*** Opening of Records for processing ***

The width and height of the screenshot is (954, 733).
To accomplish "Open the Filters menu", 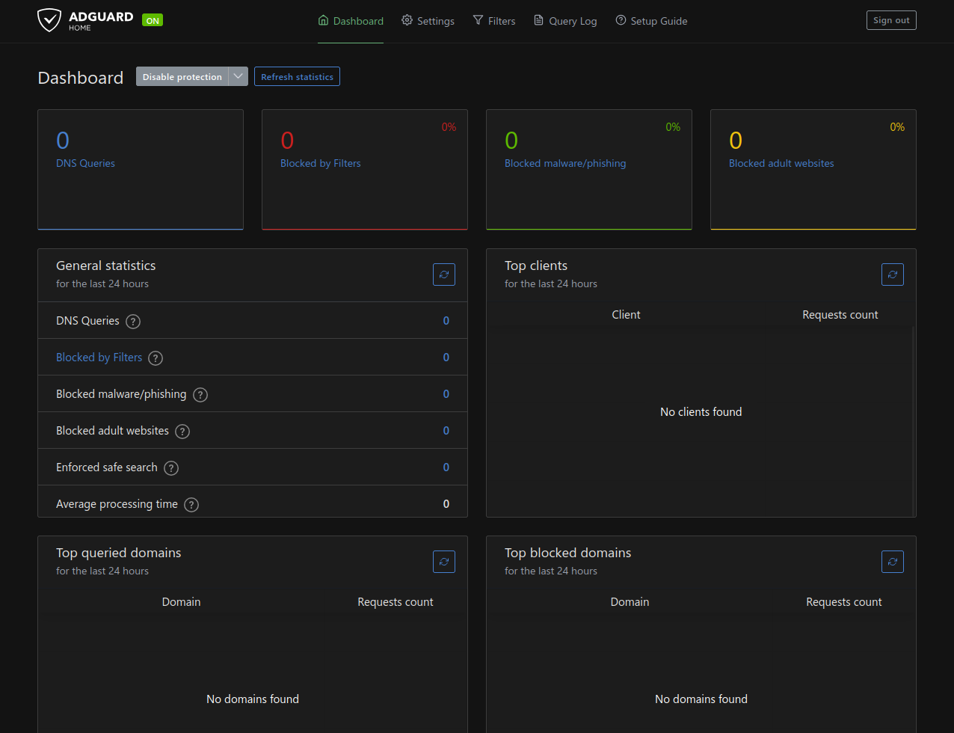I will click(493, 21).
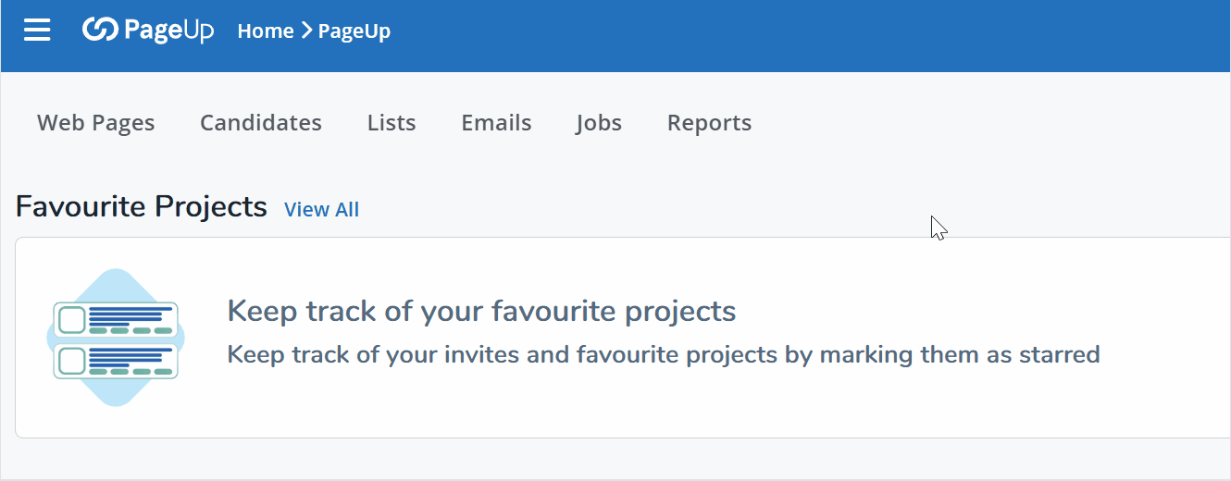1231x481 pixels.
Task: Go to the Emails tab
Action: (x=496, y=123)
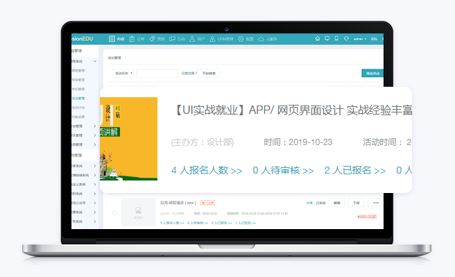Click the refresh sync icon in the top bar

346,38
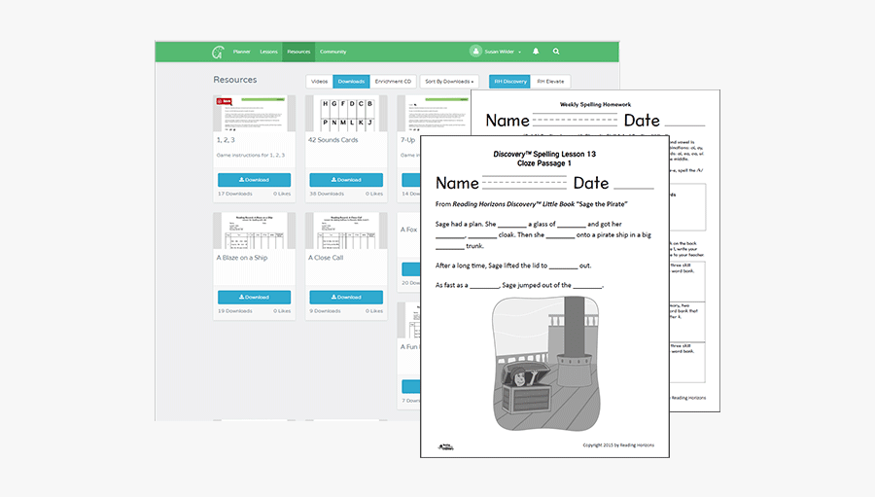Viewport: 875px width, 497px height.
Task: Open the Community nav link
Action: pos(333,52)
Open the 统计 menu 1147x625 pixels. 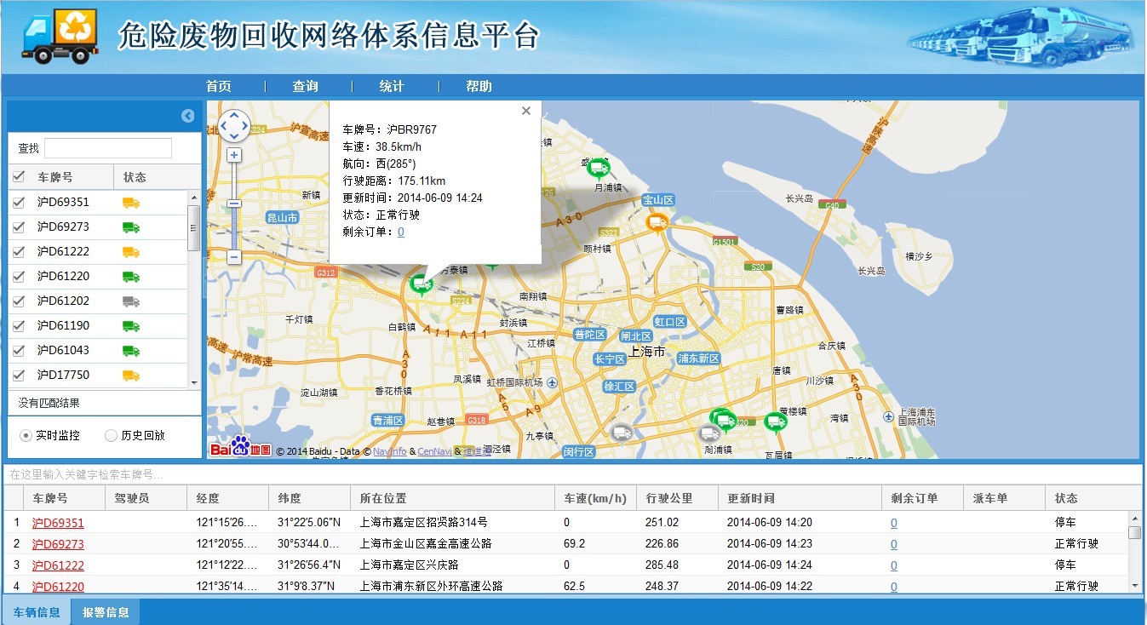pyautogui.click(x=392, y=86)
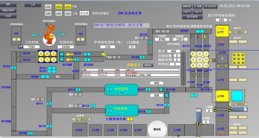Select the 2# bagging machine graphic
Image resolution: width=259 pixels, height=138 pixels.
coord(120,90)
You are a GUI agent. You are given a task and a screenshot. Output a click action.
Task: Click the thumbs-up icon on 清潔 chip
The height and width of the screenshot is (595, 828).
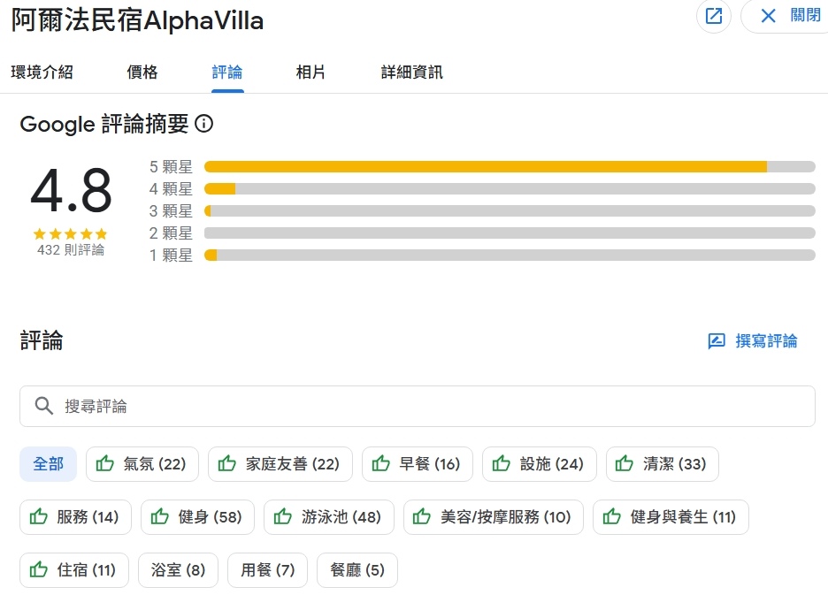click(625, 464)
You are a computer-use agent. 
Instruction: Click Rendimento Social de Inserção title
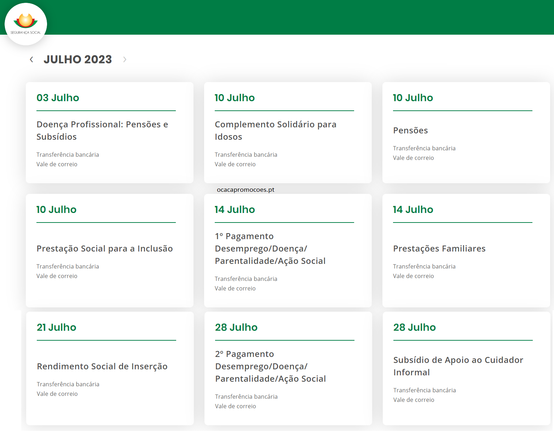pyautogui.click(x=102, y=366)

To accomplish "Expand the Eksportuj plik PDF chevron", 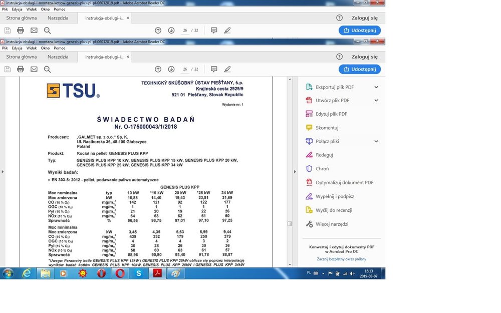I will click(x=376, y=87).
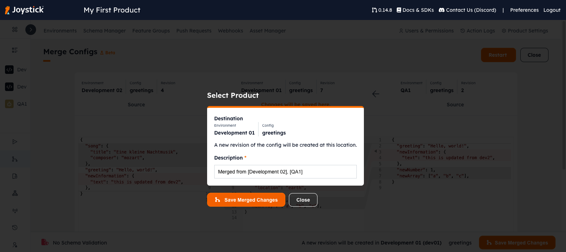566x252 pixels.
Task: Click the hierarchy tree sidebar icon
Action: (15, 193)
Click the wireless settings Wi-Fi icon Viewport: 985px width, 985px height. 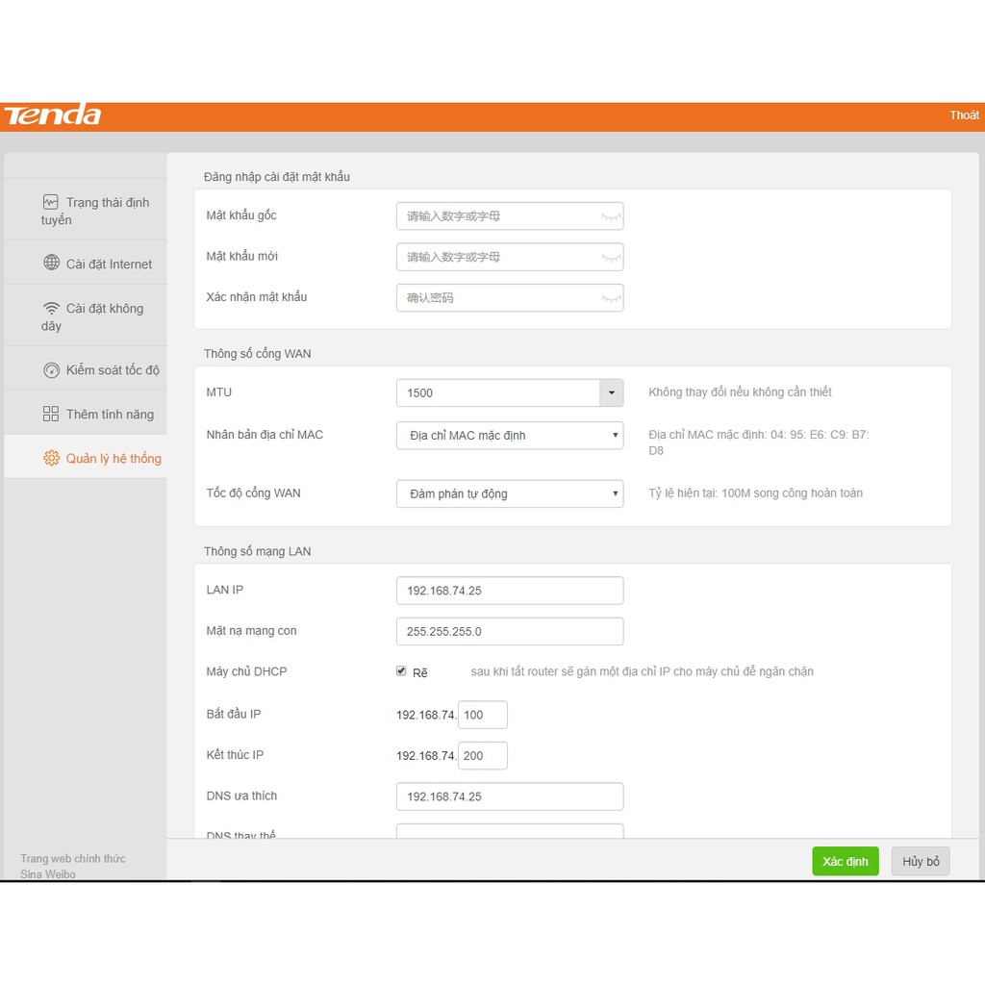[x=51, y=308]
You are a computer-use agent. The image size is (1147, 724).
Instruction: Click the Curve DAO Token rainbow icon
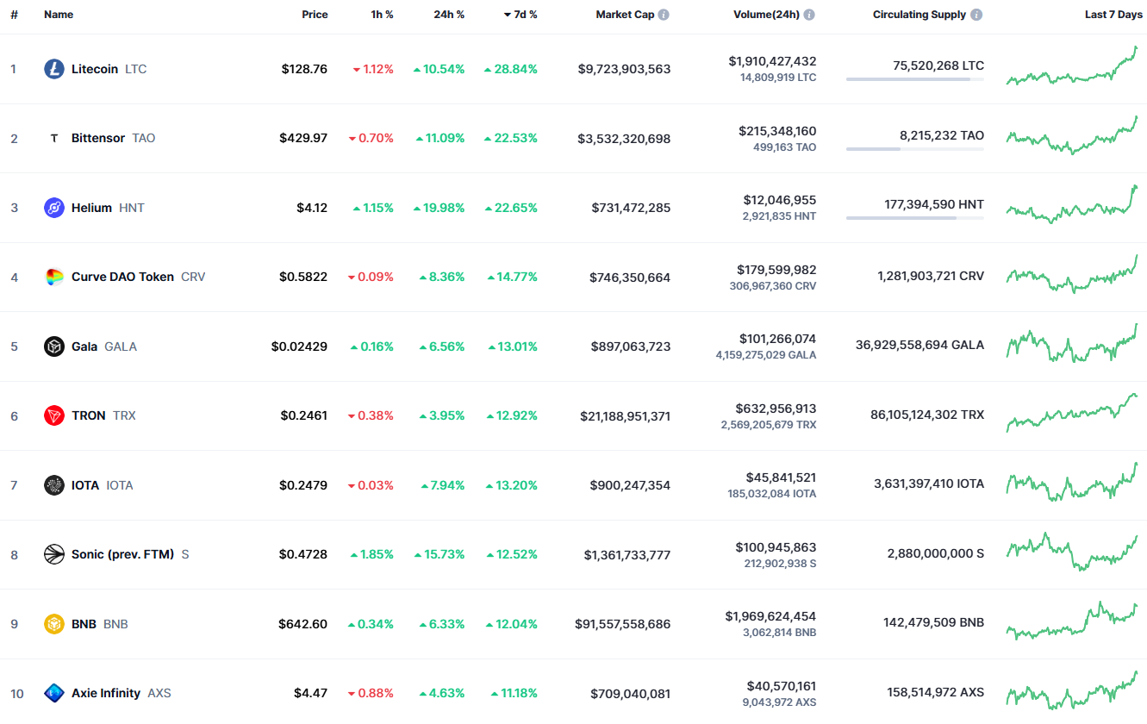click(x=54, y=277)
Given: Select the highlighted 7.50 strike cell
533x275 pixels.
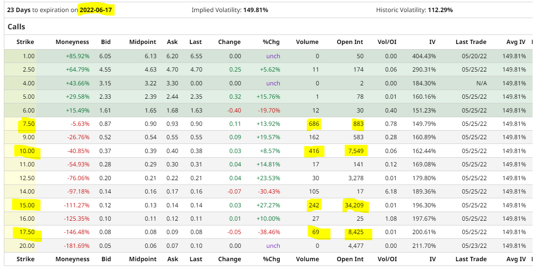Looking at the screenshot, I should coord(28,124).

*** Close of Records for processing ***

### Directions
Filter the records for the word "agent" and show every line that has it.

### Answer to this problem
You are a GUI agent. You are given a task and a screenshot. Output a click action.
You are a computer-use agent. 
You are a computer-use agent. The image size is (1147, 724).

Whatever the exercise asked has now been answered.